Acercábanse al fin a Jerusalén. La ciudad santa se mostró en lo alto de la montaña de Sión, completamente blanca bajo el sol implacable. Pasaron por un villorrio en el que se escuchaban de uno al otro extremo tranquilas y dulces lamentaciones, como la cálida lluvia primaveral.
– ¿A quién lloran? ¿Quién murió? -preguntó Jesús estremeciéndose. Pero los campesinos que le seguían se echaron a reír.
– No te preocupes, maestro. No murió nadie. Son las muchachas de la aldea que trabajan en el molino y entonan lamentaciones.
– ¿Pero por qué?
– Para acostumbrarse, maestro.

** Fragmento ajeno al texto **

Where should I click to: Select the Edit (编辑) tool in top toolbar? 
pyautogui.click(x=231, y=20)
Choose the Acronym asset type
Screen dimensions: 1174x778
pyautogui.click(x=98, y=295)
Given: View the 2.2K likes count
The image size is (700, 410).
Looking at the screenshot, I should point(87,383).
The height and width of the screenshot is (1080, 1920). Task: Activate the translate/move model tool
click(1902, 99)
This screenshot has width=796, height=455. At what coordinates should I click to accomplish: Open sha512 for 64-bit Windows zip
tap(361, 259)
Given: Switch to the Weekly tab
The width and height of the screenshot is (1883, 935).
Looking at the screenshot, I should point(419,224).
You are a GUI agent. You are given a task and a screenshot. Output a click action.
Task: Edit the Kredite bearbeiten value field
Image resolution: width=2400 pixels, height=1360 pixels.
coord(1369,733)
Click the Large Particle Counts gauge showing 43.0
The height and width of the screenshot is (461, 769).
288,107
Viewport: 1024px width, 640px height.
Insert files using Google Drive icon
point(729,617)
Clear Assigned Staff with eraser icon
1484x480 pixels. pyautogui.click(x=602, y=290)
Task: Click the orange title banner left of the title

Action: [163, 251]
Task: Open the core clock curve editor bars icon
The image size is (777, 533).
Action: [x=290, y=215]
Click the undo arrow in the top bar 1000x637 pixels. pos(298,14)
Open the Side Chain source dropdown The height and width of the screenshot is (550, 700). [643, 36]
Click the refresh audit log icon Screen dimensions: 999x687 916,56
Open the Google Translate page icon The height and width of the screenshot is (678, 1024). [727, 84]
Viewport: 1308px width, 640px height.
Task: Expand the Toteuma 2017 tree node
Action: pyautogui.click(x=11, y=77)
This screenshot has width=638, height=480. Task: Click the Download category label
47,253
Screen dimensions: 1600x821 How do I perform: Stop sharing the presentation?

Para saber cómo han de lamentarse cuando llegue el momento de hacerlo.
Subieron la cuesta pedregosa e ingrata y entraron en la ciudad devoradora de hombres. Infinidad de hombres que formaban pequeños rebaños tumultuosos, abigarrados, provenientes de todos los rincones del mundo, cada uno de los cuales llevaba los perfumes y los hedores de su país, caían unos en brazos de otros y se besaban. Era la antevíspera de la fiesta inmortal y todos los judíos se sentían hermanos. Vieron a Jesús montado en el humilde borrico y seguido por una turba que agitaba ramos de laurel y se echaron a reír:
– ¿Quién es ése? ¿Otro ridículo profeta?
Los leprosos, los tullidos y los indigentes alzaban el puño y amenazaban:
– Ya veréis, ya veréis. ¡Es Jesús de Nazaret, el rey de los judíos!
Jesús se apeó y subió de dos en dos las gradas del Templo. Llegó al pórtico de Salomón y se detuvo. Miró a su alrededor: habían levantado tiendas y había allí una multitud de hombres y mujeres que vendían, compraban, regateaban, discutían, elogiaban sus baratijas, había allí mercaderes, cambistas, taberneros y prostitutas. Jesús sintió una amargura infinita y un furor sagrado se apoderó de él. Alzó el bastón y pasó ante las tiendas, los baratillos y los puestos derribando las mesas y golpeando a los mercaderes.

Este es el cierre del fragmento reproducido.